One of those cyclists is Clarence Holmstrom. He’s an oil and gas engineer who occasionally rides from Interstate-10 and Silber.
Holmstrom says he likes getting some exercise at the start of the workday. But then comes the part when he crosses under the Katy Freeway. He says his head is on a swivel, constantly looking in every direction to make sure drivers know he’s there.
“And just generally understanding that you’re the only person looking out for you,” adds Holmstrom.
There was one instance where Holmstrom really had to look out for himself. He was trying to get through the intersection at I-10 and Kirkwood when his bike chain broke.
“And so now all of a sudden I’m sitting in the middle of the lane with my crank spinning and the bike’s not going anywhere and the cars are coming,” says Holmstrom. “And fortunately people were paying attention and I was able to grab my chain off the road and run to get out of the way.”

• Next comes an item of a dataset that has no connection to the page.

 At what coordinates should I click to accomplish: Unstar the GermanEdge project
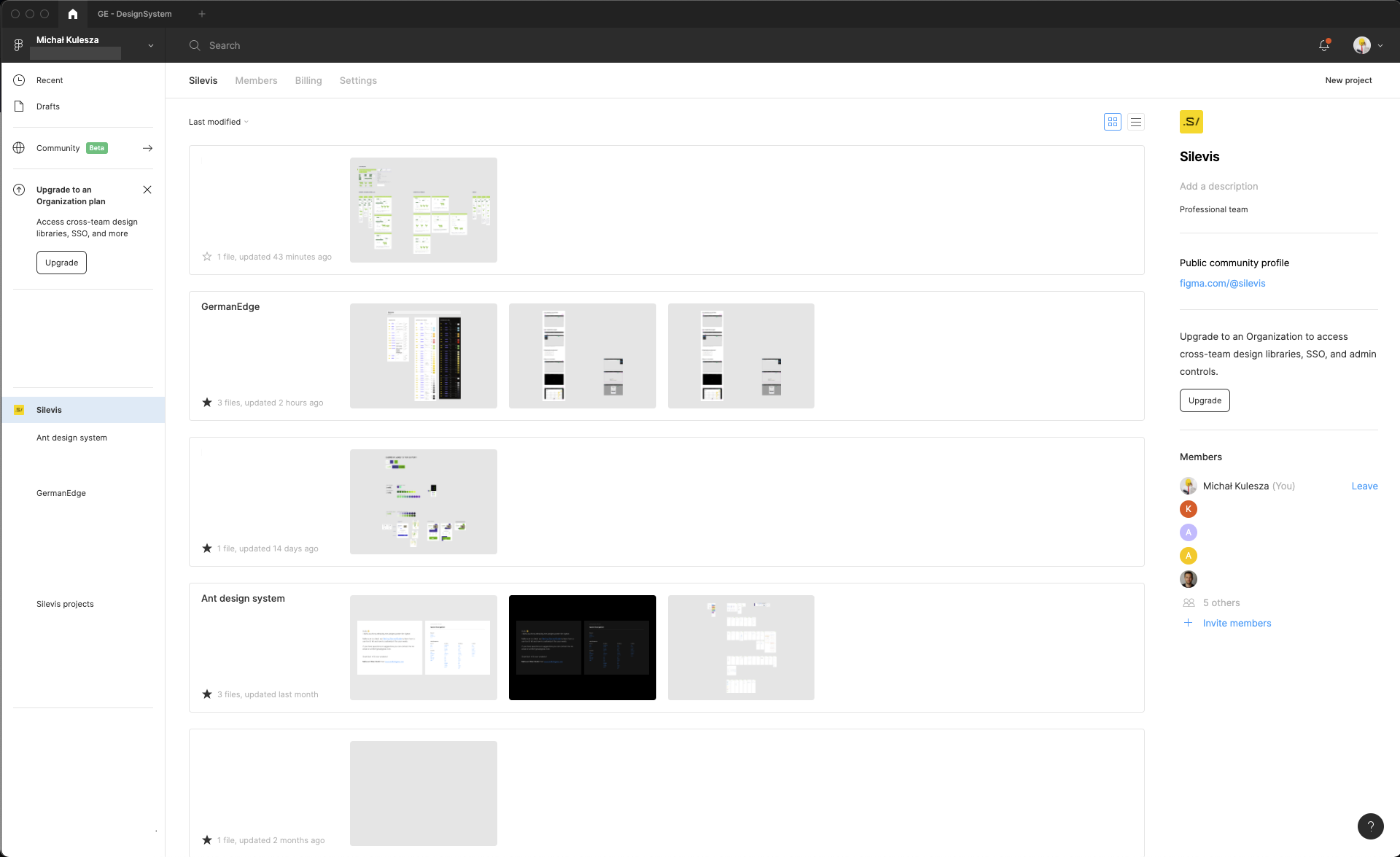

But Holmstrom says drivers aren’t always so considerate. He says he’s seen some behavior that’s downright aggressive, with drivers coming way too close.
Now officials with the Energy Corridor are hoping a new infrastructure project will help everyone get along better.
At a construction site at I-10 and Dairy Ashford we meet Clark Martinson, the Energy Corridor’s Executive Director. Martinson is also an experienced cyclist and we watched as he zipped through the busy lanes of traffic.
“For someone who is out here every day, is this intersection ever quiet?” I ask. “Quiet? Not when I’m here,” laughs Martinson.
To make crossing those intersections safer, the Energy Corridor is building something new for Texas. It’s a Dutch Junction, based on a model from The Netherlands.
So how does it work?
Take an intersection like Dairy Ashford, where you have multiple lanes of traffic. You add in pedestrian crosswalks with their own signal so walkers can get across the feeder road. Then add bike lanes that ring the intersection so riders won’t have to mingle with cars. There are also buffers that protect cyclists from vehicles making right turns.
Martinson explains the benefits:
“You do have that signal delay so that the pedestrian and the bicyclist can get out into the street before a car has a green light to turn right or go through the intersection,” says Martinson. “Gives you that extra second so you’re visible and out in front of the car. You’re more predictable as you cross the street.”
The Energy Corridor’s Dutch Junction project will cost about $3 million. Most of the money comes from a federal program. TxDOT is managing construction. The first ones will be built along I-10 at Highway 6, Eldridge Parkway, and Dairy Ashford.
“And so the Energy Corridor, being the highest density of development along I-10, has the potential to have safe crossings from hotels, or from apartments, living quarters, on one side of I-10 to the workplace or the shops on the other side,” explains Martinson.
But what does this mean for similar bike projects in the future?
We got some perspective from Shawn Turner, a research engineer with the Texas A&M Transportation Institute. Turner points to studies showing that people want to ride on the streets, but they just don’t feel safe.
“And so that’s what we’re seeing here in Texas and particularly outside of Texas, is this move toward providing a little bit more separation between busy traffic and people who want to bike and walk,” says Turner.
And there’s another component. Turner says to make bike infrastructure work for everyone, you also have to teach drivers how to use it.
Back out on the I-10 feeder road, cyclist Clarence Holmstrom agrees that driver behavior is the key to making the Dutch Junction work. He says he’s waiting to see what happens.
“I’m not even sure that adding a few extra lines and maybe changing the light timing a bit is really going to change people’s’ behavior when their driving to the point where it will make it much safer.”
The Energy Corridor’s Dutch Junctions should be completed this spring.